The team is out for half the first week in May and then half the second. I'm left in the office alone repeatedly. Without coworkers to distract me, I should be getting more work done. From Morgan, who keeps leaning over to comment on the photos of my siblings and me and swooning over a different one each time, to Reid, who laughs and smiles more in one day than he did in the weeks after his abduction, my days in the office are hectic with them around. Alone though, I feel like I stare at my computer screen for hours. The text cursor pulse through the screen. My heartbeat pounds in my ears. My fingers graze the keys but do not press them.

On the second Monday of May, when I am in the bullpen alone, I get a phone call. It's Bastien, not work, so I ignore it. No one is around to tell me I shouldn't take the call. Jane Hillier and the other administrative assistants are behind a different door. Garcia is too. The Section Chief and the other stations in ViCAP are housed elsewhere.

I should be with ViCAP. As far as I understand, my position is located within the BAU to help them compile data after their trips and to navigate SPSS for the profilers. However, no one needs to ask for my help. Garcia is clever enough that she could access the statistics I can and probably just as quickly. It's all wrong.

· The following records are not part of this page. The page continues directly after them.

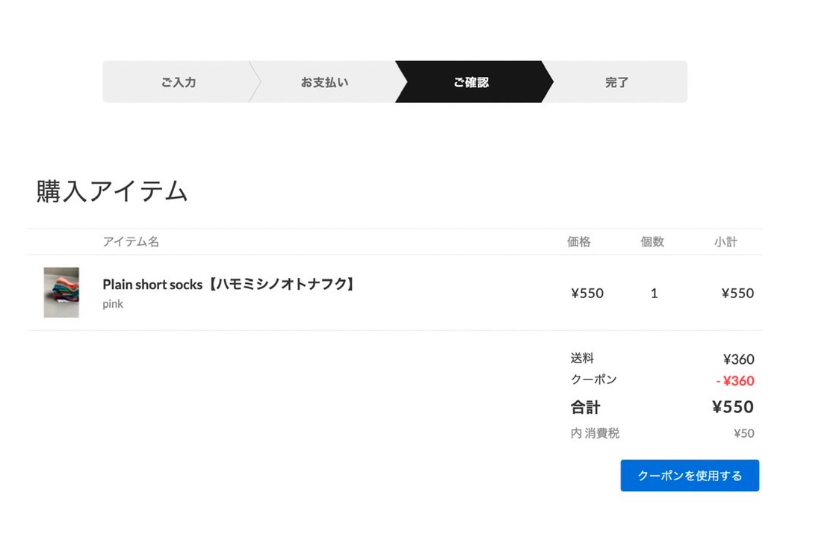The image size is (814, 543).
Task: Select the お支払い step
Action: tap(324, 82)
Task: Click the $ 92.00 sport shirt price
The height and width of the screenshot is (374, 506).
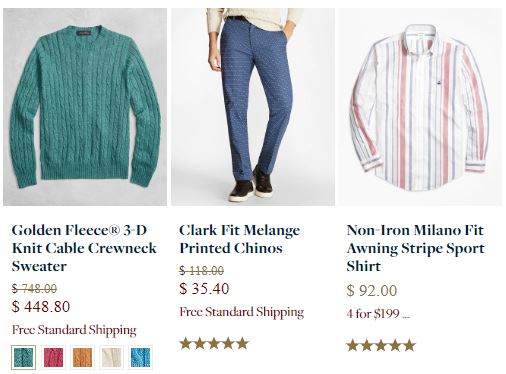Action: 372,291
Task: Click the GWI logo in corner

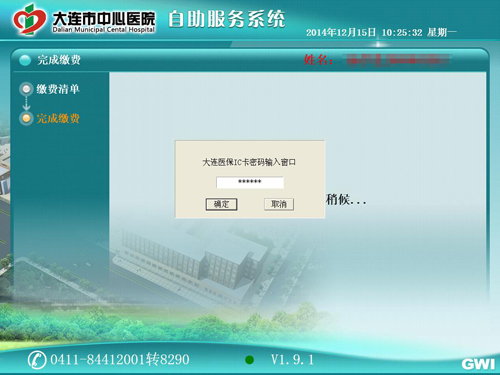Action: [x=478, y=364]
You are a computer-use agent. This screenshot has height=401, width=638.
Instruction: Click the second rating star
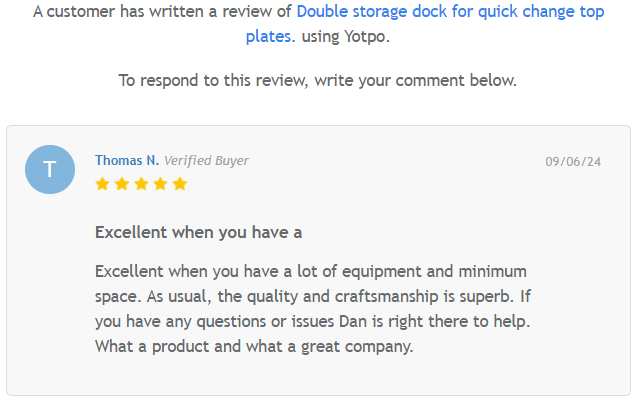click(x=121, y=184)
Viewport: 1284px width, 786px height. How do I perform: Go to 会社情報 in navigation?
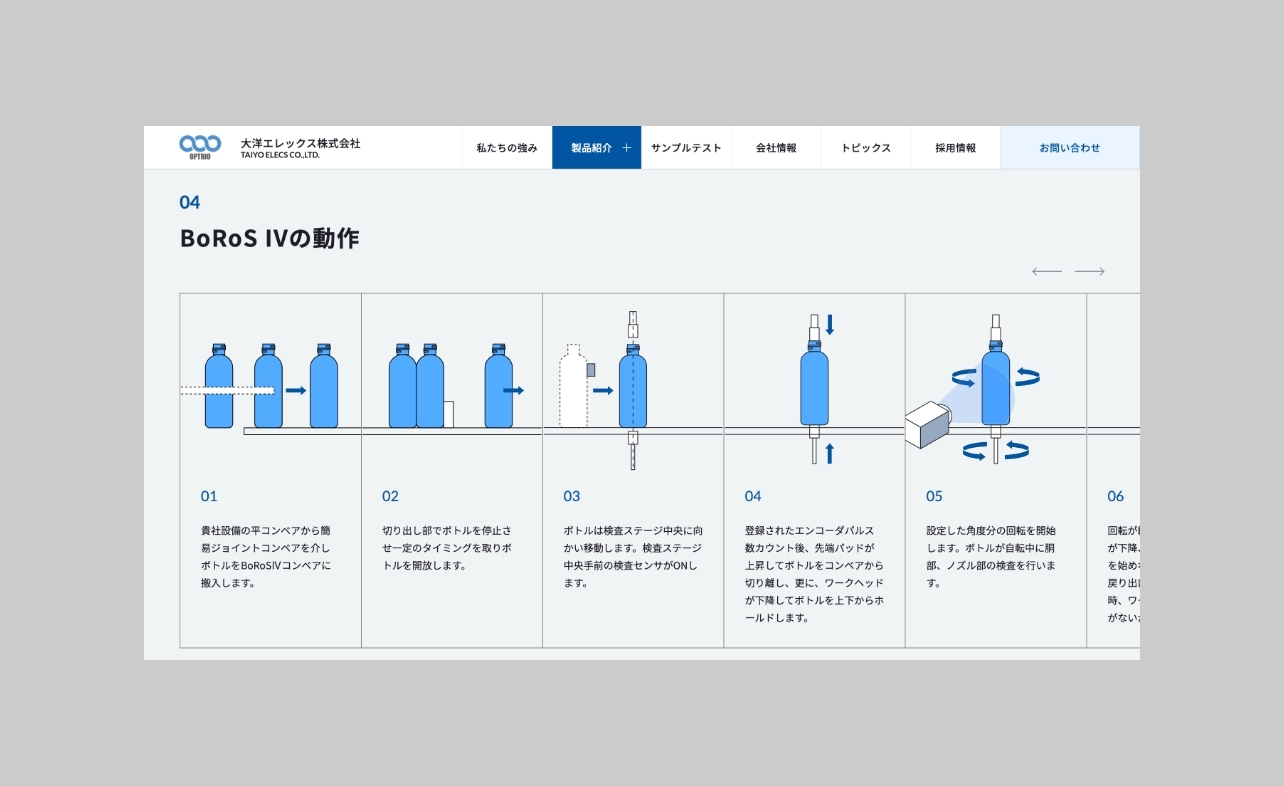pos(776,148)
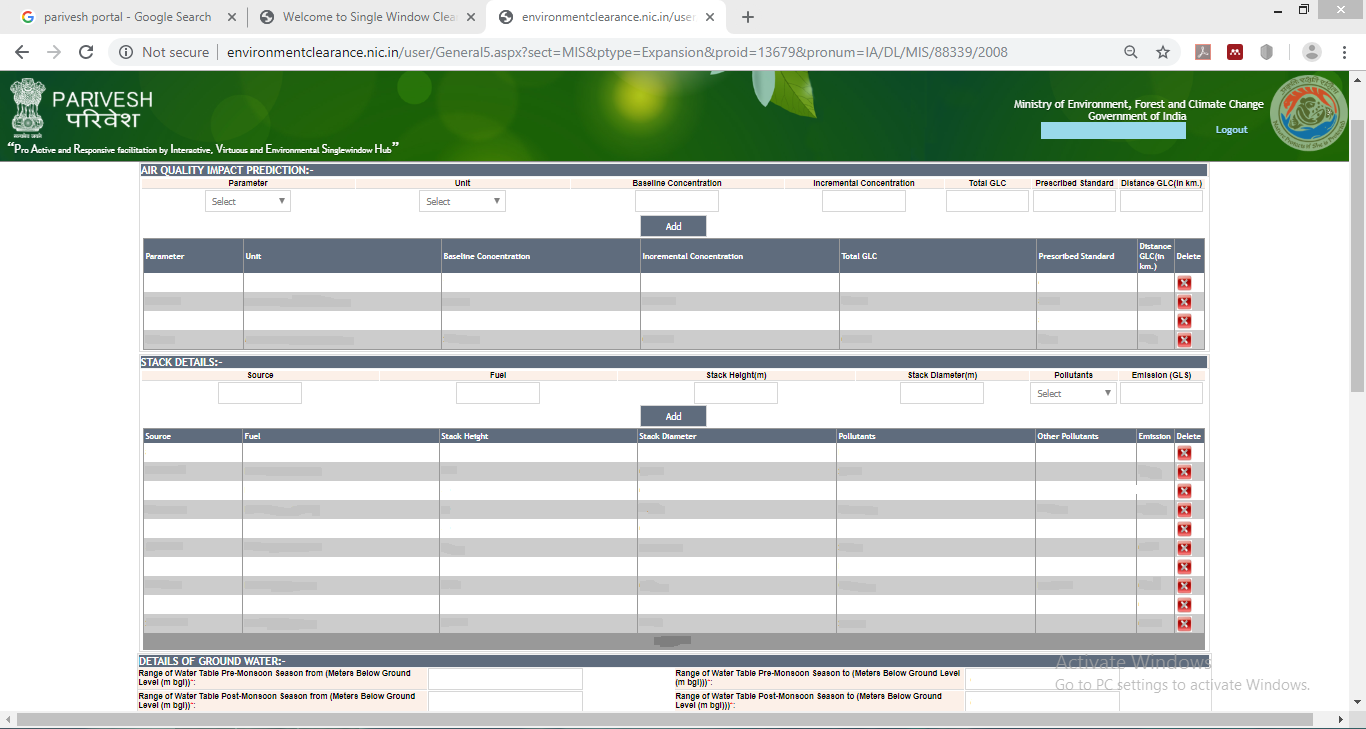The image size is (1366, 729).
Task: Click the browser back arrow
Action: click(x=22, y=52)
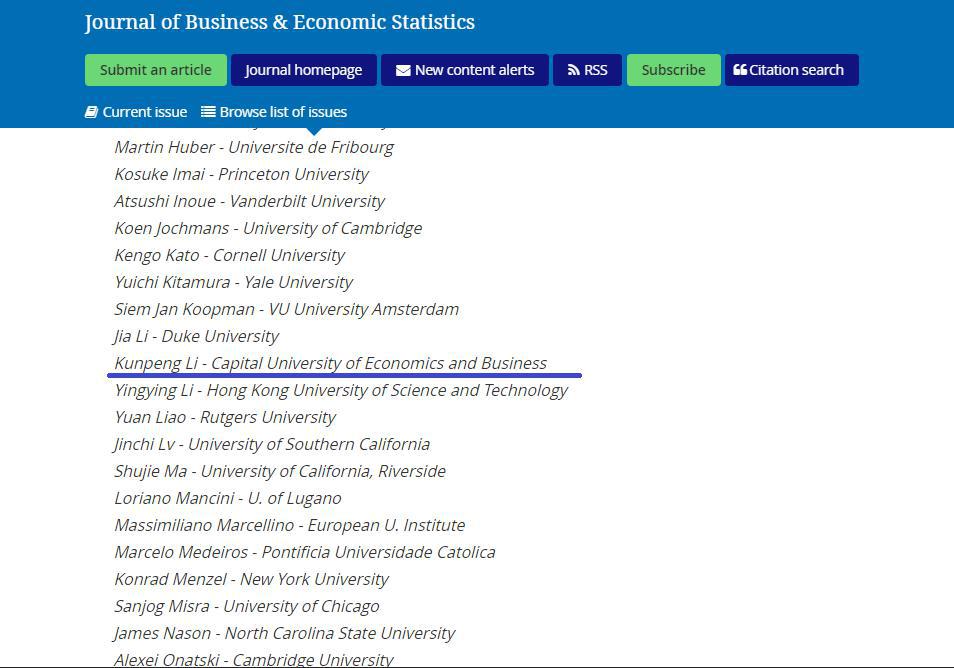Select Yingying Li - Hong Kong University entry
The width and height of the screenshot is (954, 668).
point(340,390)
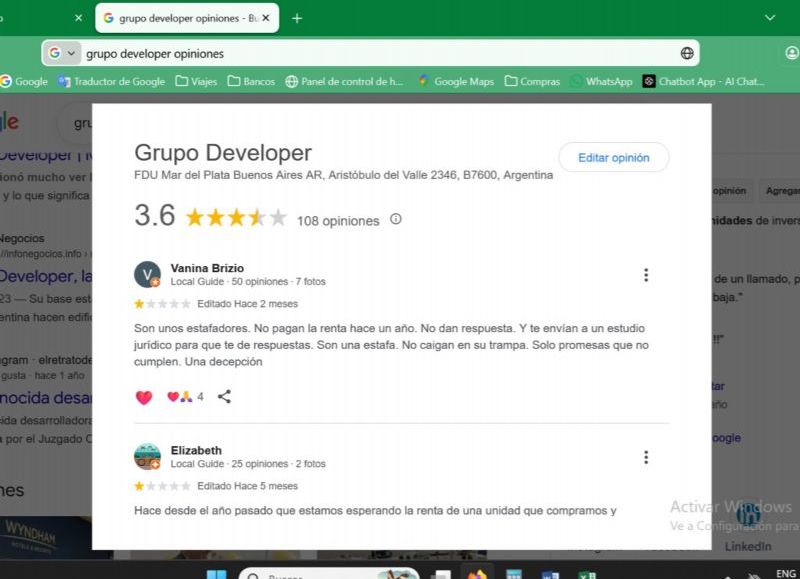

At noon, Bastien calls again. I'm in the breakroom, the mug Reid bought for me in my hands. The coffee isn't helping my stomach ache. It's probably the frozen food. I haven't bought groceries this week.

I pick up the phone, "hey."

"What, too important now to answer my calls?" Bastien chuckles through the line.

"I'm working," I roll my eyes. I feel myself pause. "Aren't you on assignment?"

"They have me in DC for a few days," Bastien answers. "Want to grab dinner? I haven't seen the inside of your place yet either."

There's no use telling him that my lease came up last month and Estelle and I are considering a change in place. Now that the first year is up, we've switched to a month-to-month. We want somewhere a bit nicer. It'll mean we'll move further from her college, but she's more than happy to do so for an actual dining room table. We've already discussed plans where I will pay the difference in rent and she'll pick up the slack from cleaning. She already cooks for me enough anyway that I don't mind. My job this summer is supposed to be looking for a neighbourhood or building and sending in applications so Estelle can sign the lease through email. She trusts me to get the work done. She shouldn't.

"I'm pretty busy with work," I tell him.

"Oh come on, I'm in the country just this week," I can imagine his face. Bastien's phone held in place by his cheek and his shoulder pushing it together, a smile on his face but his head shaking. He could probably use his hands, but he's always fiddling with something or on the move. "Please? We can shit talk Caro's wedding plans."

I sigh, "Bastien-"

"Look, I've got a higher security clearance than you. I don't mind showing up to your work. I won't even tell you which day either. I know how you love surprises."

"Fine," I snap. "If only you had applied this kind of energy to your studies."

"You applied enough energy to your studies for the entire family, thanks," Bastien must be rolling his eyes on the other end of the line. "I'll be at your place around six if that's okay. You good for Thai?"

"You going to blackmail me if I'm not?" I sigh. "Yes, I'm good. I'll see you then. Bye."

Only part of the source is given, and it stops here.